Choice of therapy — The mainstays of treatment currently are the benzimidazoles, mebendazole and albendazole. However, they should not be given during pregnancy because of possible teratogenic effects. Thus, pyrantel pamoate should be used in pregnancy. In a randomized study conducted among 2,294 children aged 6 to 12 years in Zanzibar, single dose mebendazole and albendazole were both found to have efficacies greater than 97 percent . Similar results with both drugs and good tolerability have also been observed in other studies.
Follow-up — All of these therapies act against the adult worm but not the larvae. Following therapy, patients should be reevaluated at two to three months to ensure that no eggs are detectable, either because of inadequate elimination of adult worms or because of reinfection. Reinfection occurs frequently; more than 80 percent of individuals in some endemic areas become reinfected within six months. Evaluation of other family members should be entertained whenever the diagnosis is made because of the propensity of the infection to cluster in families
Supportive care — In addition to specific anthelminthic therapy, supportive therapy for complications of ascariasis may be required, including potential surgical intervention for intraabdominal complications. In biliary infections, conservative therapy with anthelminthics, often combined with antispasmodics, is often successful. However, surgical or endoscopic interventions may be required.
Since pulmonary ascariasis is a self-limited disease, symptomatic alleviation of wheeze and cough with inhaled bronchodilators can be instituted. Occasionally, systemic corticosteroids may be required for symptoms. Following symptomatic therapy, standard therapy for intestinal ascariasis can be given after the worms have developed to maturity in the small intestine [6]. Anthelminth therapy is not usually given at the time of pulmonary symptoms because dying larvae may do more harm than migrating ones.

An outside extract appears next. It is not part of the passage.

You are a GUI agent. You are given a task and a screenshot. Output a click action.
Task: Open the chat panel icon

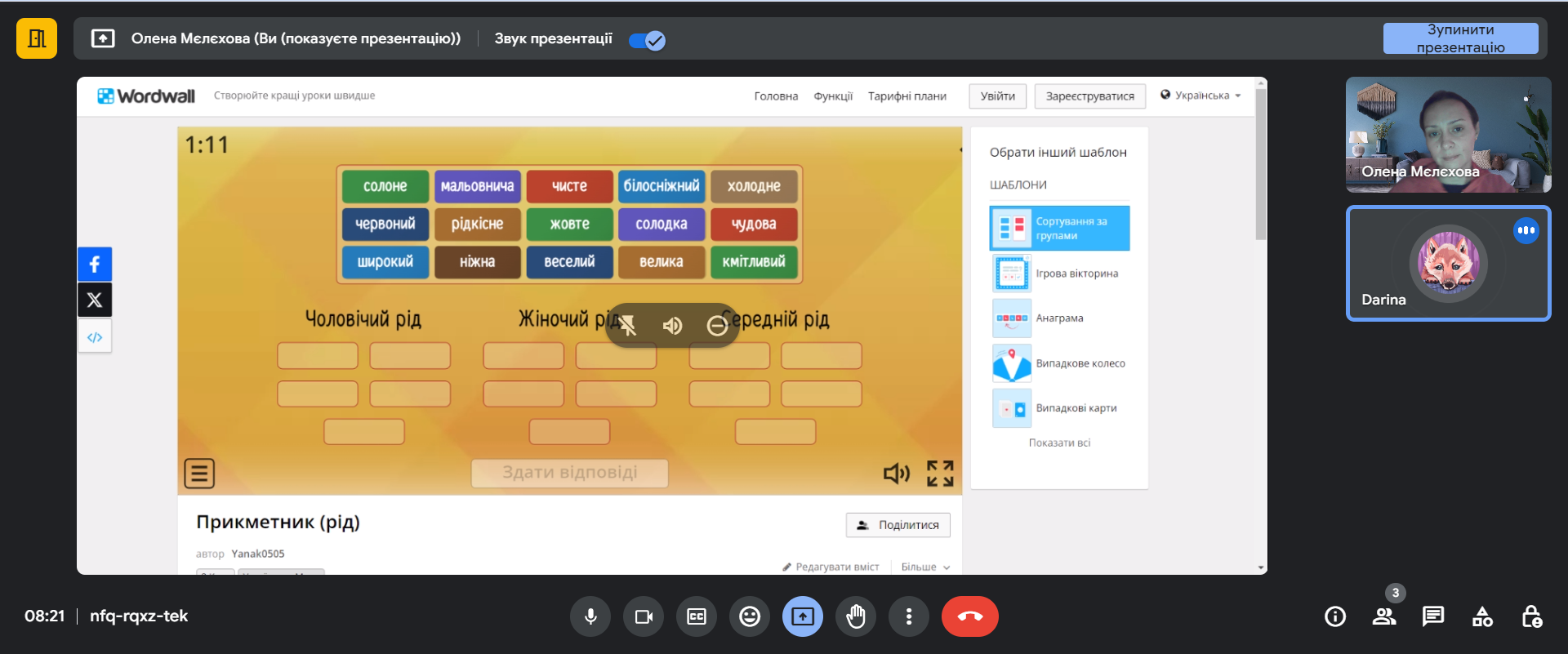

Biliary ascariasis – An adult Ascaris lumbricoides worm protruding from the major papilla is grasped with forceps during endoscopic retrograde cholangiopancreatography.
Prevention and control of reinfection poses a substantial problem since Ascaris parasites are abundant in soil. Good sanitation to prevent fecal contamination of soil is required. An education program advising against the use of human feces as a fertilizer is also needed in some areas. Soil treatments have been attempted but are generally not practical.

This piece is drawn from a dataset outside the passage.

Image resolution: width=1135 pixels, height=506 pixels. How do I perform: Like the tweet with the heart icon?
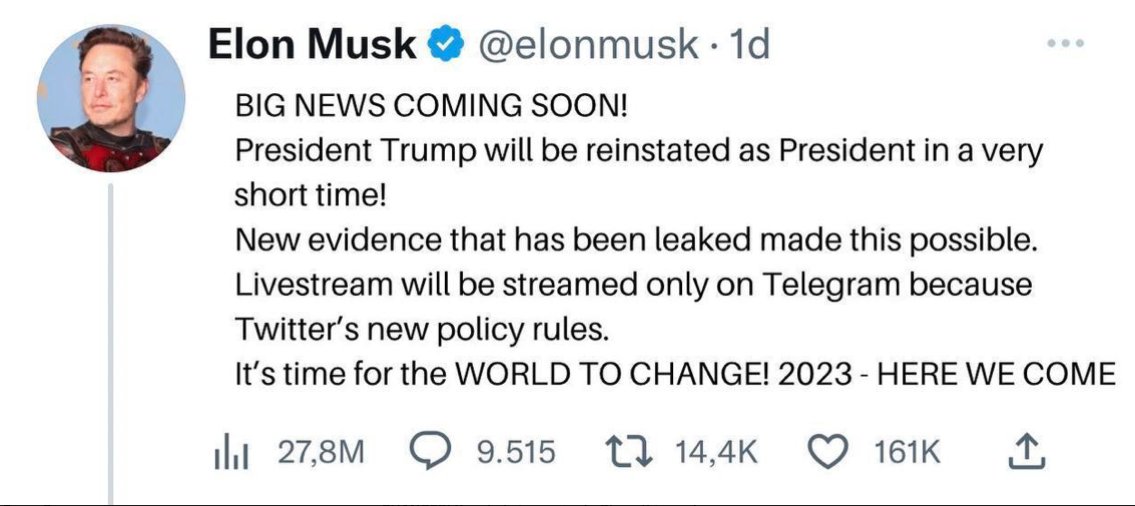(826, 453)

Mass treatments with single dose mebendazole or albendazole for all school-age children every three to four months has been used in some communities. This serves the dual function of treating the children and reducing the overall worm burden in the community. Indeed, mass community therapy has been shown to reduce Ascaris burden and transmission, although it has a greater effect on the intensity of infection than on the overall prevalence. This approach has been shown to be cost-effective. Because reinfections occur so frequently, shorter intervals between treatments have been found to be preferable. Targeted treatment helps control the morbidity of infection but does not have a substantial effect on transmission. In a large randomized trial of school-based deworming performed in Zanzibar, for example, single dose mebendazole, given either twice or three times a year, decreased intensity of A. lumbricoides infection by 63 and 97 percent, respectively, compared to control children who received no mebendazole.